Bon mais on ne va pas vivre tous les débuts janvier en écrasant une larme sur les années passées, non ? Quoique. 2014, 1914... On ne va pas regretter cette période, mais c'est sûr qu'on va en avaler, de la guerre 14-18, cette année. Et sûrement jusqu'en 2018, dites donc ! Il y a eu bien sûr les sublimes BD de Tardi sur le sujet, qui n'ont pas attendu le Centenaire pour montrer les réalités de la boucherie. 
Pour autant, si la période actuelle suscite à coup sûr de nombreuses publications opportunément consacrées à la Grande Guerre, tout n'est pas à jeter sous prétexte de refuser de se faire manipuler par le marketing, outil sournois de la société de consommation, elle-même sous-fifre du grand capital, etc. 
Par exemple Silas Corey, et le "Réseau Aquila". Les 2 albums de cette histoire font partie de ces BD qui ont pris pour toile de fond le contexte politico-guerrier de 14-18, pour raconter une affaire d'espionnage. Et où la petite histoire du susnommé Corey - une sorte d'espion qui se vend sans vergogne à toutes les parties qu'il croise - rejoint la grande histoire géopolitique (avec Clémenceau himself, face au gouvernement Caillaux), par le biais... d'un tout petit bout de papier : un timbre. 
Bref je n'en dis pas plus, c'est bien foutu, même si j'ai eu du mal à tout bien comprendre du premier coup dans le premier tome, mais ça c'est habituel chez moi. Le dessin est bien fait, l'histoire est bien montée, les personnages bien campés. 

Silas Corey, Le Réseau Aquila, tomes 1 et 2. Par Fabien Nury et Pierre Alary. Editions Glénat, collection Caractère.

vendredi 3 janvier 2014

Impostures : de sincères crobards



Ces impostures n'en sont pas vraiment.
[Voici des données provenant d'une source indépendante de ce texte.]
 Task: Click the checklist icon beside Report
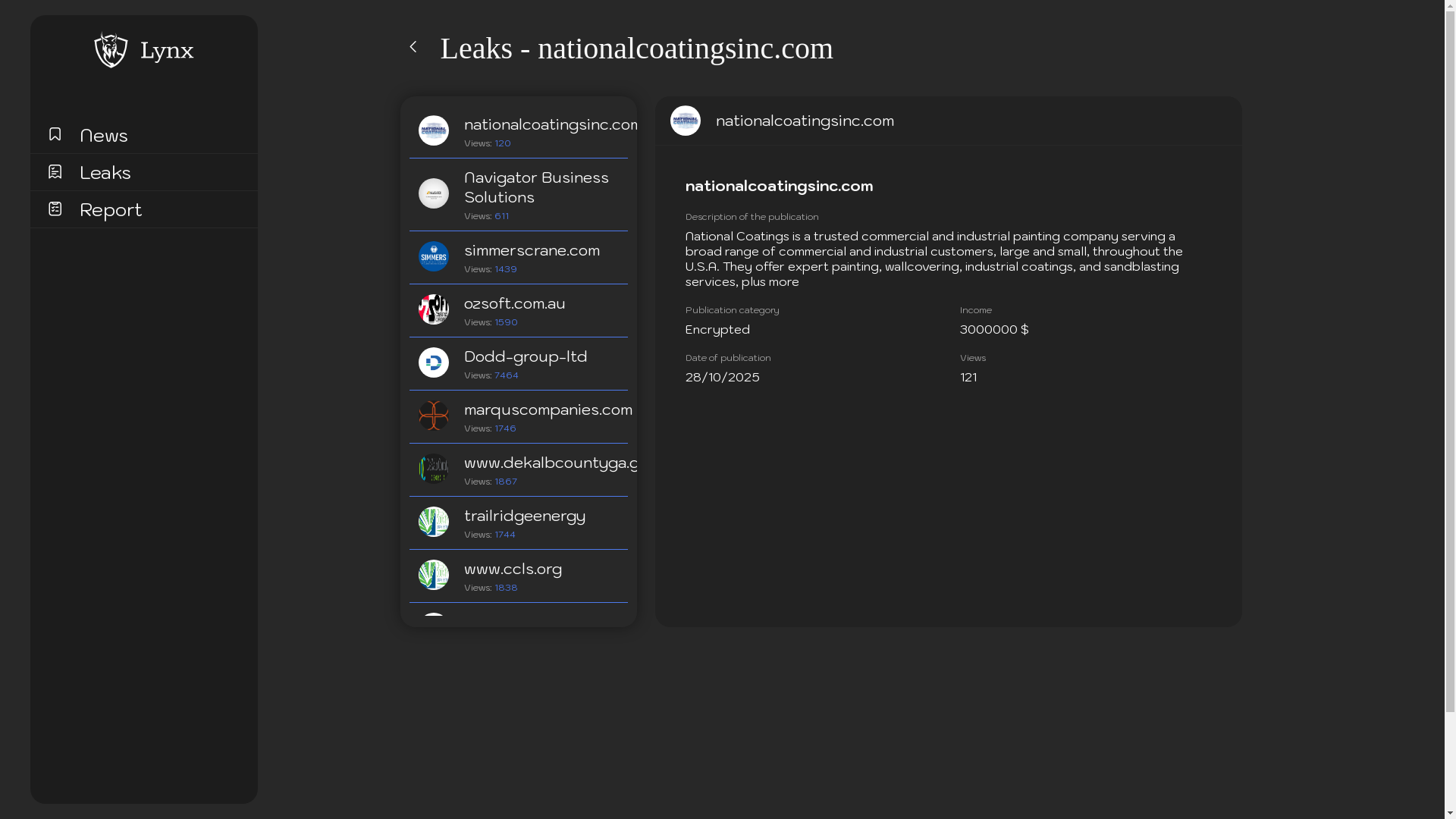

Certes les personnages sont moches, pourris, vieillis, pervertis, en un mot hérétiques, par rapport aux vrais, ces gentils Schtroumpfs, ce courageux Spirou, ce valeureux Lucky Luke, ce costaud Astérix... Certes on ne reconnaît ces braves personnages que parce que la culture commune nous fait tous reconnaître du premier coup d'oeil Obélix (même tout maigre), l'Agent 212 (un peu plus difficile) ou les Dalton. Le dessinateur, Romain Dutreix, ne cherche pas à imiter le dessin.
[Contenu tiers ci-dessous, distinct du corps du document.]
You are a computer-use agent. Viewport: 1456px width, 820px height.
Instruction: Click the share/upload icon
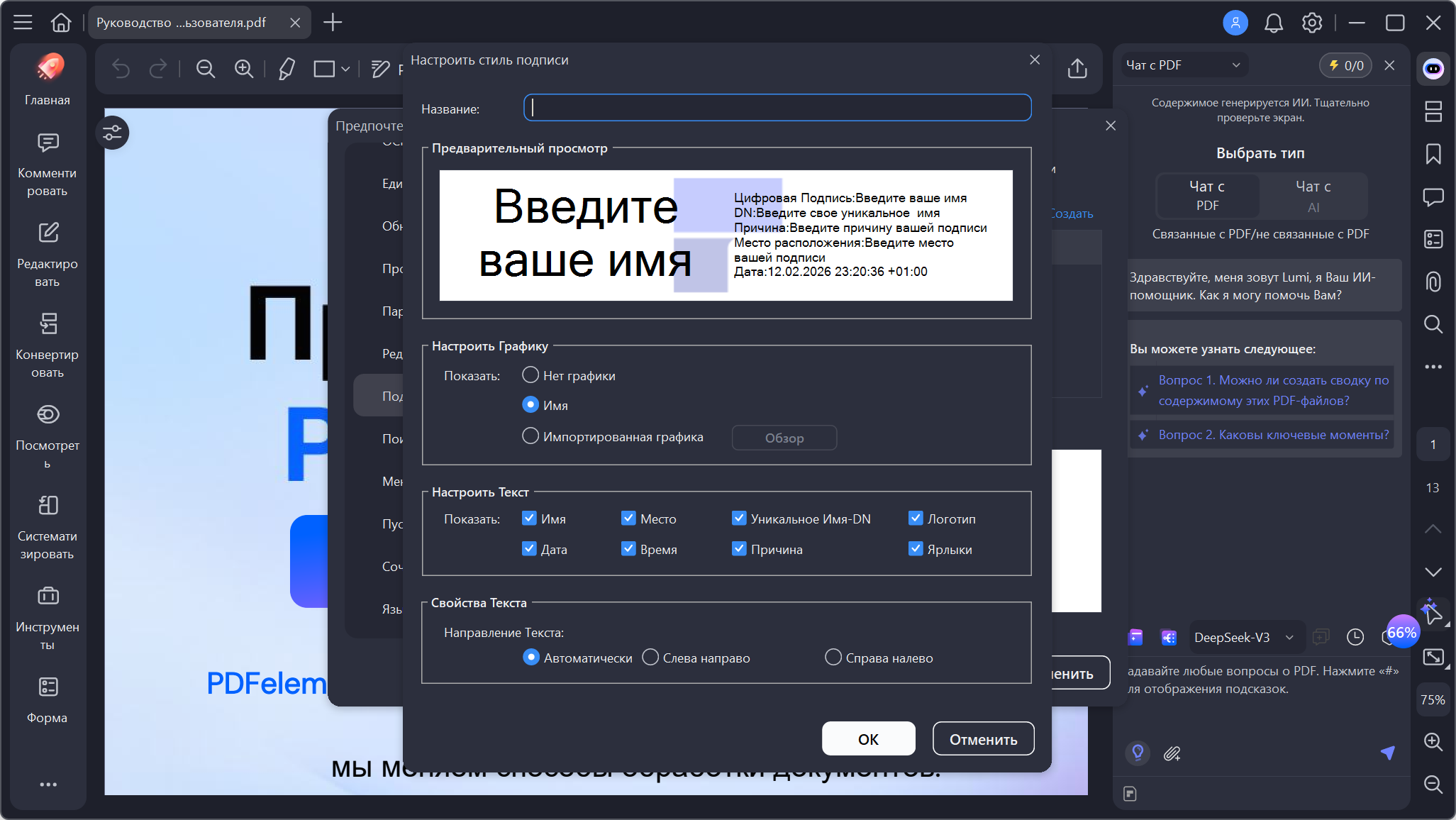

Et on lui en sait gré, car l'intérêt n'est pas là : c'est que ces impostures ne sont rien d'autre que les vrais personnages... mais transportés dans un univers quasiment normal pour nous, pauvres humains ! Ainsi Lucky Luke se fait-il légitimement soigner dans un hôpital psy puisqu'il affirme que son cheval parle. Ainsi une histoire d'amour entre un Schtroumpf et une humaine explose-t-elle sur le mur de l'incommunicabilischtroumpf entre les deux espèces. Ainsi Boule et Bill virent-ils Wesh Wesh Ptain Vazy Trop Relou dans la banlieue où ils vivent depuis le choc pétrolier des années 80... Tout cela est finalement tellement logique.
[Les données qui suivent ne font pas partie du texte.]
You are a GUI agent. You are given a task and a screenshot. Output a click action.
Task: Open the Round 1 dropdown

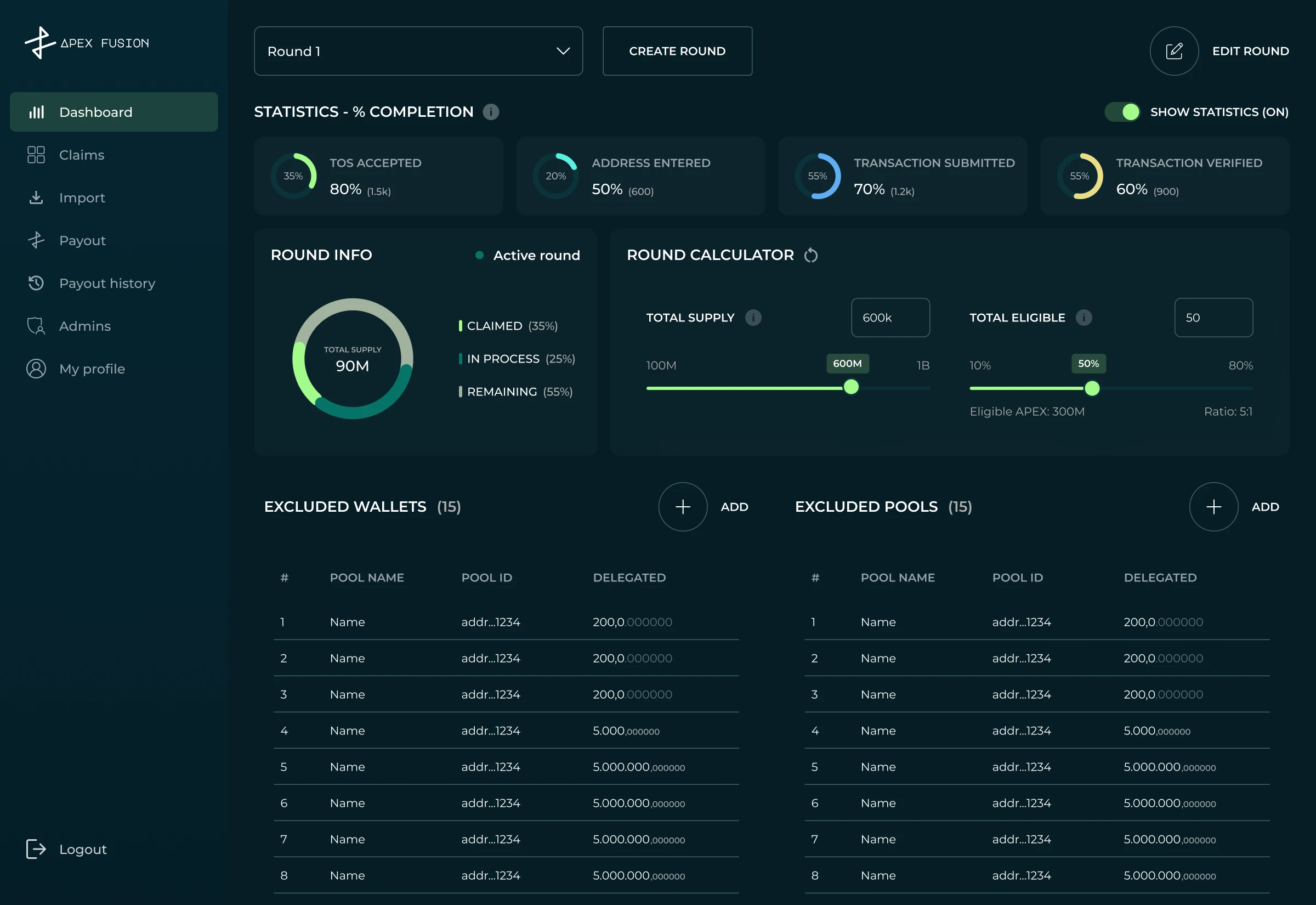(x=418, y=51)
Je n'ai pas rigolé comme un fou, mais c'est marrant et assez fin dans l'ensemble. On est juste un peu tristes pour ces pauvres personnages qui ont enchanté notre tendre jeunesse, et qui sont ainsi maltraités. Humains, trop humains... Astérix, Lucky Luke et les autres ne méritent pas un tel sort !

Par Romain Dutreix, Editions Fluide Glacial. 56 pages.